Dataset excerpts

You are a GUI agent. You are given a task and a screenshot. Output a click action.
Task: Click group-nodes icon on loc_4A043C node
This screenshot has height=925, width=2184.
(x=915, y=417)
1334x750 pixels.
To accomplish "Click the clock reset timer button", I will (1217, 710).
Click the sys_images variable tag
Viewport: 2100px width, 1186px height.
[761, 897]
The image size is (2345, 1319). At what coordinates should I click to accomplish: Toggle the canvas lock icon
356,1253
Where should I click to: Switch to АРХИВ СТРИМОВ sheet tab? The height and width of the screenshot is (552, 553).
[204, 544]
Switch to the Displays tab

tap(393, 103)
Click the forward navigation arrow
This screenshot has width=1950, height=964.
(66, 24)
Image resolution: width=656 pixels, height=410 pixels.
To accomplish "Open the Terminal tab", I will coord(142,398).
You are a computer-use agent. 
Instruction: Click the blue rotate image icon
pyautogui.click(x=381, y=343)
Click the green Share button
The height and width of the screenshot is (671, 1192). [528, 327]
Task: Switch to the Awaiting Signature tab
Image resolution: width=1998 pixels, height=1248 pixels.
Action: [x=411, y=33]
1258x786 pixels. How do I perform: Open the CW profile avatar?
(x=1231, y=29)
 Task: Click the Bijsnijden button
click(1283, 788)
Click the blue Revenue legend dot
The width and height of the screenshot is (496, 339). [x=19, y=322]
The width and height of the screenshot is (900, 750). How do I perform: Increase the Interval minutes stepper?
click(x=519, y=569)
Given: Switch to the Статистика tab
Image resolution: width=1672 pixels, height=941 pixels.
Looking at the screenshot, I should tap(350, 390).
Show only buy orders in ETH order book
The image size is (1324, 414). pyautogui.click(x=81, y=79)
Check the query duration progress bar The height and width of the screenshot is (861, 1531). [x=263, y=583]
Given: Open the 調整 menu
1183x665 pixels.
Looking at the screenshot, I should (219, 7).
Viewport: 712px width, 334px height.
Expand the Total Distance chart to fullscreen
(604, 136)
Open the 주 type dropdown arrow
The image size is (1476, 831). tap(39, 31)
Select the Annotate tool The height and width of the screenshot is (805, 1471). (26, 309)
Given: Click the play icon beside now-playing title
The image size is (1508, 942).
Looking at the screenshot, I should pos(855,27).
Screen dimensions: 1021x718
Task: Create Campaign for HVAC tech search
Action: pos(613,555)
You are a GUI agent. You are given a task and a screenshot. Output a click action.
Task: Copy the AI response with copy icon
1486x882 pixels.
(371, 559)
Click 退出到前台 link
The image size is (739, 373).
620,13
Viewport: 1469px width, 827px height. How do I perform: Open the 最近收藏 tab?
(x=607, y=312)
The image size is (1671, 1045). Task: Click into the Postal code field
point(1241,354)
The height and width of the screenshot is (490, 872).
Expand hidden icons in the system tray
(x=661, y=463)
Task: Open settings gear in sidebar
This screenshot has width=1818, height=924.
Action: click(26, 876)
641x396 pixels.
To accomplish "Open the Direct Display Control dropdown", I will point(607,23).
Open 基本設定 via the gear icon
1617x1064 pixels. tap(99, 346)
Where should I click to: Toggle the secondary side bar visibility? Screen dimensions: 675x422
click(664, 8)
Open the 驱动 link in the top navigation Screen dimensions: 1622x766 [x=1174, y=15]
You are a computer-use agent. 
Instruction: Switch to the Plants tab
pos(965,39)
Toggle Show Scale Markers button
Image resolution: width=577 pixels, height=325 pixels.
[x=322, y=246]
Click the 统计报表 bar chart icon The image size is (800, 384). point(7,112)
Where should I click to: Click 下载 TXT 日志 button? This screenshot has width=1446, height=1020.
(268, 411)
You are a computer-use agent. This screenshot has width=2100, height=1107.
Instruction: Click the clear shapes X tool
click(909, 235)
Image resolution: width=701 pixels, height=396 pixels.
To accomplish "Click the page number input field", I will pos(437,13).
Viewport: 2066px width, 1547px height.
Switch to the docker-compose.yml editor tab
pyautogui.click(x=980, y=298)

§ **Exercise prompt**
Write out, please, only the lines from the one with "Image resolution: width=577" through the last line above, both included and unchanged.

§ **Written solution**
Image resolution: width=577 pixels, height=325 pixels.
[x=322, y=246]
Click the 统计报表 bar chart icon The image size is (800, 384). point(7,112)
Where should I click to: Click 下载 TXT 日志 button? This screenshot has width=1446, height=1020.
(268, 411)
You are a computer-use agent. This screenshot has width=2100, height=1107.
Instruction: Click the clear shapes X tool
click(909, 235)
Image resolution: width=701 pixels, height=396 pixels.
To accomplish "Click the page number input field", I will pos(437,13).
Viewport: 2066px width, 1547px height.
Switch to the docker-compose.yml editor tab
pyautogui.click(x=980, y=298)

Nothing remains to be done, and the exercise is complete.